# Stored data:

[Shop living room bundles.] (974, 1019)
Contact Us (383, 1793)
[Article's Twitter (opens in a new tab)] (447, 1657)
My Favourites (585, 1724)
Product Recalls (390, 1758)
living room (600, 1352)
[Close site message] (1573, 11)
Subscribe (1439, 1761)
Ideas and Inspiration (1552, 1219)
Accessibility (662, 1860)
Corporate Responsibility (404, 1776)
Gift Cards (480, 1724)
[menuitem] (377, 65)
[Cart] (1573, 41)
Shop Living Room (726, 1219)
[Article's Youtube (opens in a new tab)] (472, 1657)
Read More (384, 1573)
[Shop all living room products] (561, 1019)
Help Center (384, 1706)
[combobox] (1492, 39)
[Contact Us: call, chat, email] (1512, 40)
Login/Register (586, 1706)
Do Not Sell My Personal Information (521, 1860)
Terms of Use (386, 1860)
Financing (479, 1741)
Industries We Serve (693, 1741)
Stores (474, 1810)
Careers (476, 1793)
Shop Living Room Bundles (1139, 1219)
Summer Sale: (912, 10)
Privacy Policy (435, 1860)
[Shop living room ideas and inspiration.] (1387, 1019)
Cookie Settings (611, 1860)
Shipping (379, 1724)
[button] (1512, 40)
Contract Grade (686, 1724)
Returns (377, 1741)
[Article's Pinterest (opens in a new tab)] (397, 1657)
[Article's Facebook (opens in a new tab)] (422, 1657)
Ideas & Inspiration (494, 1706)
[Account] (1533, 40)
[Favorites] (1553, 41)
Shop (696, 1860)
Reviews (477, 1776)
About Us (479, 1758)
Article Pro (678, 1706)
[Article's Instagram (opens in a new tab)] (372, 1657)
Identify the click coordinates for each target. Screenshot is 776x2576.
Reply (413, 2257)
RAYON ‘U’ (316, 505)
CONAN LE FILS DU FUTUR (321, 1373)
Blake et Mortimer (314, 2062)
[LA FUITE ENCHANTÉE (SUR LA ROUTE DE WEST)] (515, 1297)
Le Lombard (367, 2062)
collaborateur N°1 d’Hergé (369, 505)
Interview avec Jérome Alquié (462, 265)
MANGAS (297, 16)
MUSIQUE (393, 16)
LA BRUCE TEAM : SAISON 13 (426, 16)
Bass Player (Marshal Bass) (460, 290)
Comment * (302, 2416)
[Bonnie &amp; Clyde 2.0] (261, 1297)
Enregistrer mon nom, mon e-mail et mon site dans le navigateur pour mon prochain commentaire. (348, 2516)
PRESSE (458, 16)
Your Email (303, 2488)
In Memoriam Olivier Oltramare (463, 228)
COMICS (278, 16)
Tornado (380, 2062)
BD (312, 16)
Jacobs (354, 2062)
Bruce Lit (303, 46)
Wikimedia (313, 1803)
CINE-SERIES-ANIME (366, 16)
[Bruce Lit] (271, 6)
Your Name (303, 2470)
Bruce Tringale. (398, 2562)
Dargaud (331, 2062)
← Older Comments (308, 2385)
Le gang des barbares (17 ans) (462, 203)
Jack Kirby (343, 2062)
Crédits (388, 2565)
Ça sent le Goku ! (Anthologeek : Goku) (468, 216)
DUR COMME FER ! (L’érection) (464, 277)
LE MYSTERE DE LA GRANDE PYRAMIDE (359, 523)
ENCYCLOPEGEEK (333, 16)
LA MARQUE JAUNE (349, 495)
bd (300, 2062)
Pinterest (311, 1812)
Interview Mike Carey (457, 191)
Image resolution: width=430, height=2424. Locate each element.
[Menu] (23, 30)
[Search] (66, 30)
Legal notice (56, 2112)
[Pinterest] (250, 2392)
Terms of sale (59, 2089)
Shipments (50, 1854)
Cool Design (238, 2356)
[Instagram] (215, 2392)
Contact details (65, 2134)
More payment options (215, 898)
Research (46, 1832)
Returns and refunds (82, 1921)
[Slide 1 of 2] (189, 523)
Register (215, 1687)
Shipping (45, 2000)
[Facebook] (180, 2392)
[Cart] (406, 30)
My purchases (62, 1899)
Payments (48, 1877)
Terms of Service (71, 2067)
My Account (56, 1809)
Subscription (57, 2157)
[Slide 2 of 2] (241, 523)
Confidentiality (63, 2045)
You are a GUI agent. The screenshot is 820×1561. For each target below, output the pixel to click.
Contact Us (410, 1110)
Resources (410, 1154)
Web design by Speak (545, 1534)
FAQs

# What is needed:
Could you retype exactly the lines above, starting at the line that contains "Legal notice (56, 2112)" and ending at the line that contains "My Account (56, 1809)", and nothing more?

# Response to the task:
Legal notice (56, 2112)
[Pinterest] (250, 2392)
Terms of sale (59, 2089)
Shipments (50, 1854)
Cool Design (238, 2356)
[Instagram] (215, 2392)
Contact details (65, 2134)
More payment options (215, 898)
Research (46, 1832)
Returns and refunds (82, 1921)
[Slide 1 of 2] (189, 523)
Register (215, 1687)
Shipping (45, 2000)
[Facebook] (180, 2392)
[Cart] (406, 30)
My purchases (62, 1899)
Payments (48, 1877)
Terms of Service (71, 2067)
My Account (56, 1809)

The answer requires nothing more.